Еще был далеко впереди полет Юрия Гагарина, но чуткие люди двадцатых годов как бы предчувствовали дыхание космической эры.
Понимание человека как существа не только земного, но и космического уже стояло на пороге времени. Передовые биологи века не чуждались методов физики и математики и уже понимали жизнь и ее развитие как непрерывный рост упорядоченности и убывание энтропии.
Если перевести язык естественных наук на язык эстетики, то рост упорядоченности можно сравнить с чувством гармонии, свойственным искусству итальянского Возрождения и живописи замечательного советского художника Петрова-Водкина.
Нас, студентов-филологов, водили в Эрмитаж и Русский музей искусствовед профессор И. И. Иоффе и его друг Б. П. Брюллов, внук великого художника.
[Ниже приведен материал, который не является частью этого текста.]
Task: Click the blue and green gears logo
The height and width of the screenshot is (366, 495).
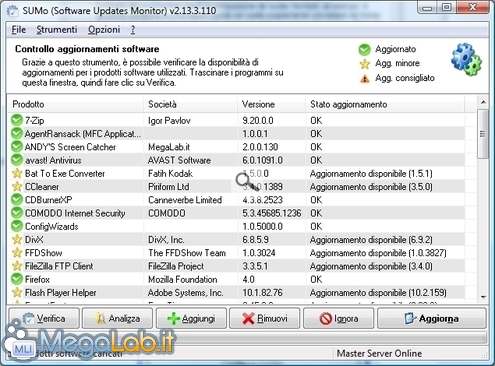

С помощью Б. П. Брюллова мы видели искусство как бы в двух ракурсах: сквозь призму истории и сквозь призму семейных преданий, когда вдруг узнавали, что о той или другой картине сказал в кругу семьи Брюлловых Достоевский или Тургенев.
Приходя в Русский музей, мы неизменно останавливались возле картин Петрова-Водкина. В картинах этого прославленного мастера нас поражала гармоничность, которую хочется назвать менее привычным, взятым из физики словом — упорядоченность. Казалось, цветом и рисунком художник вносил порядок не только в изображаемый им мир, но и в душу зрителя, вдруг начинавшего понимать свою слитность с самой музыкой бытия.
В юности каждому хочется не только умозрительной, но и живой непосредственной связи с прошлым. Уж не такого ли рода любопытство к давно минувшему заставило меня пойти к выходцу из середины XIX столетия, в покое и тишине доживавшему свои последние годы?
Иероним Ясинский жил в Доме книги на Невском. На дверях висела надпись: «Просим без крайней нужды не беспокоить престарелого и больного писателя».
Осознав, что крайней нужды у меня все-таки не было, я в нерешительности остановился возле дверей. Но пришедший вместе со мной поэт Владимир Заводчиков успокоил меня:
— Эта надпись относится не к нам. Мы же гости.
За столом, окруженный литературной молодежью, сидел восьмидесятилетний старец. На этажерках стояли давным-давно забытые журналы в добротных переплетах, бережно хранивших напечатанные там романы Ясинского. Я смотрел на маститого старца и все еще надеялся, что с помощью его прикоснусь к сердцевине XIX века, что через него протянется нить к Достоевскому, Писемскому, Тургеневу, которых он знал лично. Но нить не протянулась.
Университетские поэты читали заунывные стихи о вечной любви. Старец, одобрительно кивая головой, внимательно слушал. А затем — не знаю, искренне или нет, — тихо и солидно стал внушать нам, что в прошлом не было ничего хорошего и не могло быть, было одно невежество, темнота, некультурность, безобразие.
— А Некрасов, Толстой, Тургенев? — спросил кто-то робко.
— Сейчас пишут лучше, ярче, — сказал старец. — А главное, значительнее, — и поднял палец.